Directors' and officers' policies are structured into two parts:

  • Directors' and officers' liability: cover for the directors and officers in their personal capacity when they are unable to claim an indemnity from the company, and
  • Corporate reimbursement: cover to protect the company in circumstances where it is permitted to indemnify the directors or officers, such as the repayment of legal defence costs

Other features of directors' and officers' insurances are:

  • cover is on a 'claims made' basis, which means that the policy covers all claims notified to the insurer or the insured during the period of insurance, no matter when the event giving rise to the loss occurred
  • past, present and future directors are covered
  • the policy also indemnifies the personal legal representatives in the event of death, insolvency or bankruptcy of the insured
  • cover is automatically provided for new subsidiaries up to a certain size and employees whilst acting in a managerial or supervisory capacity
  • cover is subject to an annual aggregate limit of indemnity.
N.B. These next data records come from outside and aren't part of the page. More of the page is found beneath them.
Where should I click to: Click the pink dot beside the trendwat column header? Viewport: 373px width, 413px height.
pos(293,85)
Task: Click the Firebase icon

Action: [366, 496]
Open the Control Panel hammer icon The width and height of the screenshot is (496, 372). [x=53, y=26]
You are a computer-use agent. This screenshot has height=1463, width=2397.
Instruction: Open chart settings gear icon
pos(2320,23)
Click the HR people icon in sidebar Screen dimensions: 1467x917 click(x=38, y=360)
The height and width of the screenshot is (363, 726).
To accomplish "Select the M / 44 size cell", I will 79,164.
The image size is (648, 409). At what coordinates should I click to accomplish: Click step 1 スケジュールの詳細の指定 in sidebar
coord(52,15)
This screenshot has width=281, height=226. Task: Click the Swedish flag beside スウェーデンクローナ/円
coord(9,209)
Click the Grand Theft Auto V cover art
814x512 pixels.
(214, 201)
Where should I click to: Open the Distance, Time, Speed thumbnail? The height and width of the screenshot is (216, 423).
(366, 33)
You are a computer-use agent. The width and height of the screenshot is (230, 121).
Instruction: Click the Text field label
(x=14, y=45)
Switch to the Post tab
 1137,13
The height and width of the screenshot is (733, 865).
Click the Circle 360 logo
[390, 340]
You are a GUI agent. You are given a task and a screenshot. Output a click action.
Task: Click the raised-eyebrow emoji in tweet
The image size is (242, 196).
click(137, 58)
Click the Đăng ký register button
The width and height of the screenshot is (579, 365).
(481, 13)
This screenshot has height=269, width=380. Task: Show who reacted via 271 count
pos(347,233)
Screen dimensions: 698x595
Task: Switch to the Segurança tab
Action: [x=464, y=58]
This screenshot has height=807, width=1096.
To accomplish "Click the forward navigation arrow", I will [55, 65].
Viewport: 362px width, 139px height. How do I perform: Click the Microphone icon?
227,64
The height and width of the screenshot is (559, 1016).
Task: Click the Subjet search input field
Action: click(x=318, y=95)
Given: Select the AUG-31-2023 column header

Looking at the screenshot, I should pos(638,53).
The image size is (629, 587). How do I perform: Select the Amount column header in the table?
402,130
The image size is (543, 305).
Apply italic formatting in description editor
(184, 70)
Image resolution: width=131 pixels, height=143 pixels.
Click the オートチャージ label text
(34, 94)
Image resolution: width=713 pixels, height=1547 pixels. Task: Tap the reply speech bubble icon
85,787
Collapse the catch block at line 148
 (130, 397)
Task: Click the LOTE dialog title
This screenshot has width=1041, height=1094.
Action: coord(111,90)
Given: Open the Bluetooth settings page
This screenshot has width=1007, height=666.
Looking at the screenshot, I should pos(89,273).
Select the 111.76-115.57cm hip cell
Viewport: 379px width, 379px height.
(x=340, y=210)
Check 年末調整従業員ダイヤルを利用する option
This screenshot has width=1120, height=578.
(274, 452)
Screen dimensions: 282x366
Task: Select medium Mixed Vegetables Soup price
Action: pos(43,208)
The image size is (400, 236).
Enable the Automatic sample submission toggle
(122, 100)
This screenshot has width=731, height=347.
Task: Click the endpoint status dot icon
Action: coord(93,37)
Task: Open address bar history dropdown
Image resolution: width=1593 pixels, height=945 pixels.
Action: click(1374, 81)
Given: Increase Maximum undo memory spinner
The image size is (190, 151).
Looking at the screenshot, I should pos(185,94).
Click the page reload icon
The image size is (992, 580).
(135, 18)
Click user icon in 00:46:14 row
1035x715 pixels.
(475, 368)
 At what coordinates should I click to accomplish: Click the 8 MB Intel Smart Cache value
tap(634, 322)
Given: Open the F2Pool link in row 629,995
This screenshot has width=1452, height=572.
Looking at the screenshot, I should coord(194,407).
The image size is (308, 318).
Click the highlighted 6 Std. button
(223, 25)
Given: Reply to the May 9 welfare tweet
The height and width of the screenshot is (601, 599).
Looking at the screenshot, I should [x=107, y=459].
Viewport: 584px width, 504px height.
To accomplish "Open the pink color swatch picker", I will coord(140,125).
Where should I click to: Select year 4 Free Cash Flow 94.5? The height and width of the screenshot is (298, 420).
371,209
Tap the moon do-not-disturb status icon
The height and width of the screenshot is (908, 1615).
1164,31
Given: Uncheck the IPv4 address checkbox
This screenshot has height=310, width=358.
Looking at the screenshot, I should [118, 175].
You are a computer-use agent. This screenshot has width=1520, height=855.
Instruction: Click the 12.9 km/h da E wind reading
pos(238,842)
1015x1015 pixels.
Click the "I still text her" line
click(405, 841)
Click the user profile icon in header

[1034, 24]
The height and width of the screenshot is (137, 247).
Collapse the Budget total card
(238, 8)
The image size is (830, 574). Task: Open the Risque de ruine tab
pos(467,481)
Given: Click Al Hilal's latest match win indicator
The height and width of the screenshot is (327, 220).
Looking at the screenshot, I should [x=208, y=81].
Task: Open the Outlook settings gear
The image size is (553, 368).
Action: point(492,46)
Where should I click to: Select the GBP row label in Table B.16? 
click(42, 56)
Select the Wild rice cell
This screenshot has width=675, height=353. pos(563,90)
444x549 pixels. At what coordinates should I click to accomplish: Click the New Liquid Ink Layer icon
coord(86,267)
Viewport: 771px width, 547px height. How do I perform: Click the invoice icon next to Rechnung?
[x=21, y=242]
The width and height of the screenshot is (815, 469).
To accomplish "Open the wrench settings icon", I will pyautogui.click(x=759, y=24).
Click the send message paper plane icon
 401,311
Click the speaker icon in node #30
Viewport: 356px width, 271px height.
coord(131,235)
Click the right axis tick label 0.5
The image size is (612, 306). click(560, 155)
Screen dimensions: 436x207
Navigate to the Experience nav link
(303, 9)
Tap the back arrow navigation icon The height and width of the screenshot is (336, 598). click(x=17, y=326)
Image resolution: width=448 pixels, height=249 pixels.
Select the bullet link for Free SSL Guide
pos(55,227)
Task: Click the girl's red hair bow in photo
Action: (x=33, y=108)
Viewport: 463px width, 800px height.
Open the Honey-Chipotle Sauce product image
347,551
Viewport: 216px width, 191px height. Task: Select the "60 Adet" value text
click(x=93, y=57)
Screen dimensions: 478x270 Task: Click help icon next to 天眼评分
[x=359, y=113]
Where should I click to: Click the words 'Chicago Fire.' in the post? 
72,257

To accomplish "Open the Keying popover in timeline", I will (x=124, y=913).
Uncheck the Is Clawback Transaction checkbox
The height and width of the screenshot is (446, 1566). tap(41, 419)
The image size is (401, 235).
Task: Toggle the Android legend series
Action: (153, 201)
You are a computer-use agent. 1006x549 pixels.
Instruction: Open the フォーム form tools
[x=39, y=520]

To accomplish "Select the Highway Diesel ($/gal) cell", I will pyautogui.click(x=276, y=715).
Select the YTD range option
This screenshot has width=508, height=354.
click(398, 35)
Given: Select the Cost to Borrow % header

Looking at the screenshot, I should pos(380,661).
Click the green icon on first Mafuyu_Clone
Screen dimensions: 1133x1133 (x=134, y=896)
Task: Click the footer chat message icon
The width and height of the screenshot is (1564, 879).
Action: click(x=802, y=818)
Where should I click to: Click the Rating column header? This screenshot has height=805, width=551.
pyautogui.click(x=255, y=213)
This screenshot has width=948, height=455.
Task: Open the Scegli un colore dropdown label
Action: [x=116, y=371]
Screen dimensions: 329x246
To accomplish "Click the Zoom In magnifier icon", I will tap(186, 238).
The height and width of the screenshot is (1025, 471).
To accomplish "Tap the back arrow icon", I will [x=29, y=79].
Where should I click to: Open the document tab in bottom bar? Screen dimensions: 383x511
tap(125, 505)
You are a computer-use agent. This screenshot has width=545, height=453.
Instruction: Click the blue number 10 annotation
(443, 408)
This is typically a minimum of £1 million, although higher limits are available

Optional extensions

The optional extensions which are available include:

  • representation at investigations and examinations
  • extended discovery period
  • securities claims
  • employment practices claims
  • outside directorships
  • employees whilst acting in a managerial or supervisory capacity

Key exclusions

The main exclusions and limitations include:

  • circumstances known (or which ought to be known) prior to cover commencing
  • prior and pending litigation
  • a jurisdiction clause, stating that English law will apply and may exclude actions in the USA or Canada
  • bodily injury and property damage
  • pollution and contamination
  • claims based upon improper personal gain by a director
  • fraud or dishonesty of a director
  • 'insured v. insured'
  • outside directorships
  • pension fund trustees
  • pollution
  • breach of professional duty
  • computer date recognition

Rating factors

Premiums tend to be based on the limit of indemnity required, taking into account a number of other factors, such as turnover and gross assets, the financial position of the company, number of directors and officers and the geographical areas and jurisdiction to be covered.

Product providers

Professional indemnity insurance is a specialised branch of liability insurance which is most commonly purchased as a stand-alone policy. Cover is not offered by all insurers and is often purchased through an insurance broker.